(Beginning of GIVEN RECORDS)
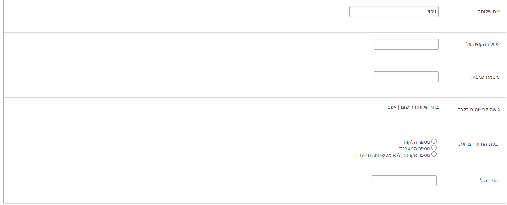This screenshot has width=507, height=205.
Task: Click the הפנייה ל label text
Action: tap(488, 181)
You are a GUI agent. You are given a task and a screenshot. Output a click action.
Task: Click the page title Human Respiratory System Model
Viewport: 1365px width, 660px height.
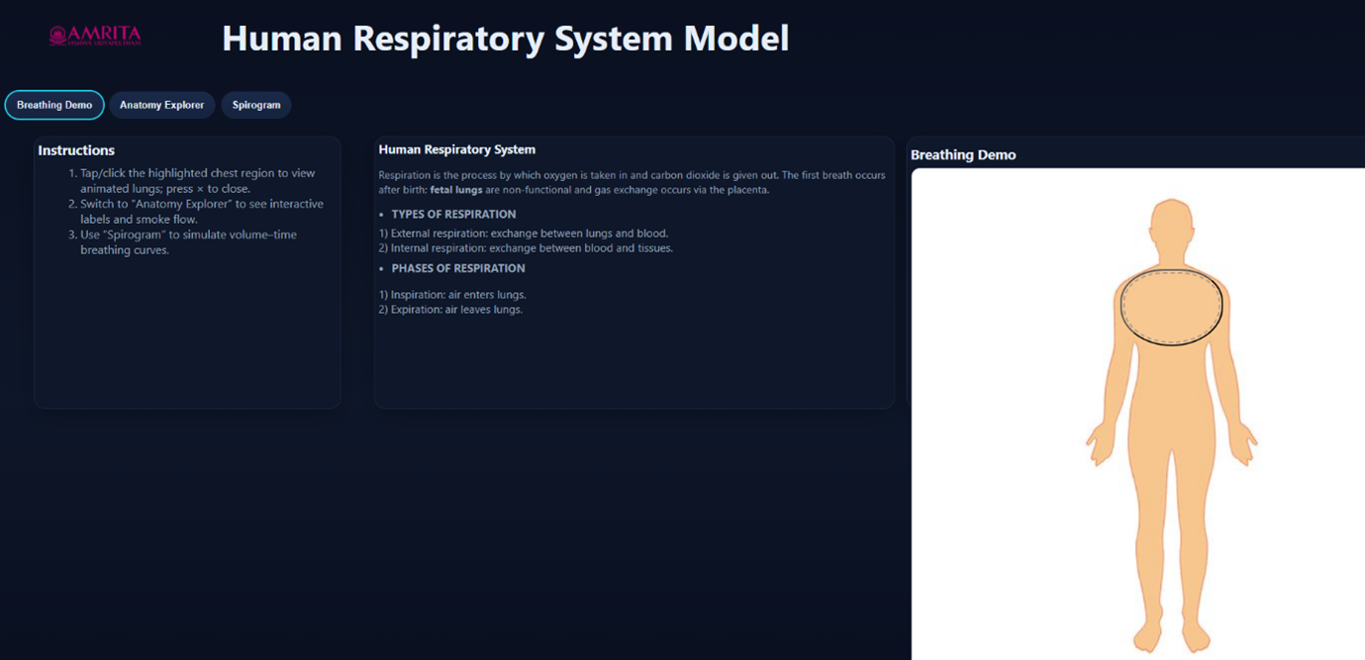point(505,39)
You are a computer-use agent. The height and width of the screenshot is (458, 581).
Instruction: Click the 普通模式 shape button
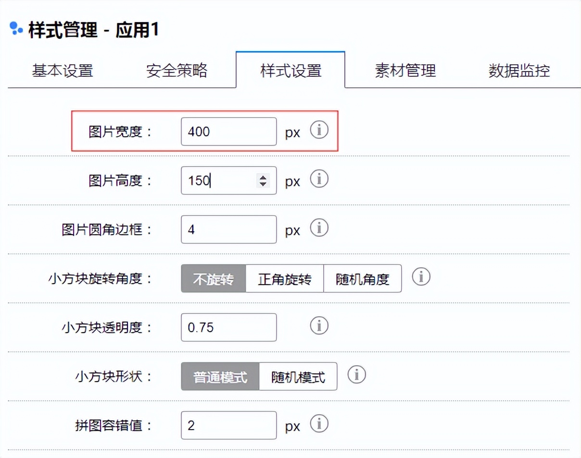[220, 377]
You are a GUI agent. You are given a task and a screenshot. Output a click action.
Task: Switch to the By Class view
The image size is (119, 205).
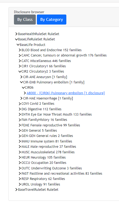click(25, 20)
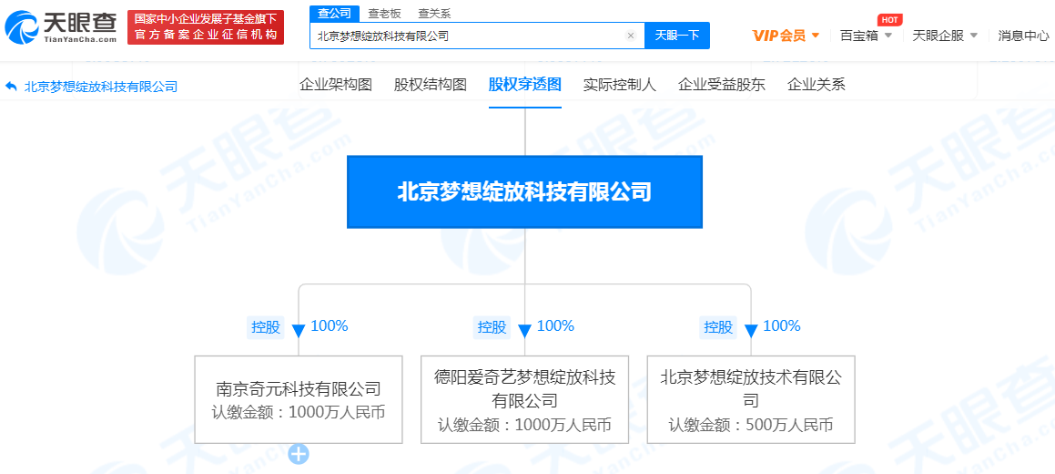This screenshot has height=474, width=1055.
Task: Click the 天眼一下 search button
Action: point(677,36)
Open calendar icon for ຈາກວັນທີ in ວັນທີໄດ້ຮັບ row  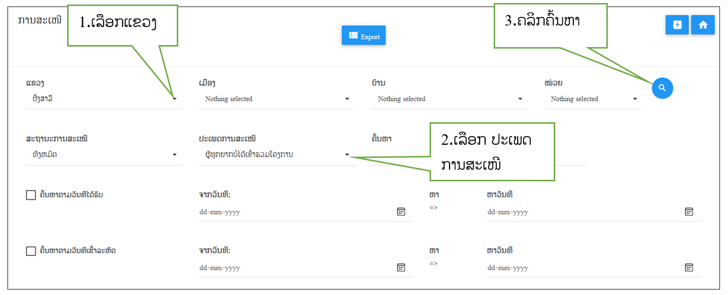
(End of GIVEN RECORDS)
(Beginning of GIVEN RECORDS)
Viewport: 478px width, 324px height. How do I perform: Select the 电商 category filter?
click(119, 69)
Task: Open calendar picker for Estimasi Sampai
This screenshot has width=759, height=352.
(End of GIVEN RECORDS)
* [EXERCISE PROMPT]
Word for word, restate the lines above from the line containing "Task: Open calendar" through the line containing "This screenshot has width=759, height=352.", with both included and nothing else.

* [COMPLETED TASK]
Task: Open calendar picker for Estimasi Sampai
This screenshot has width=759, height=352.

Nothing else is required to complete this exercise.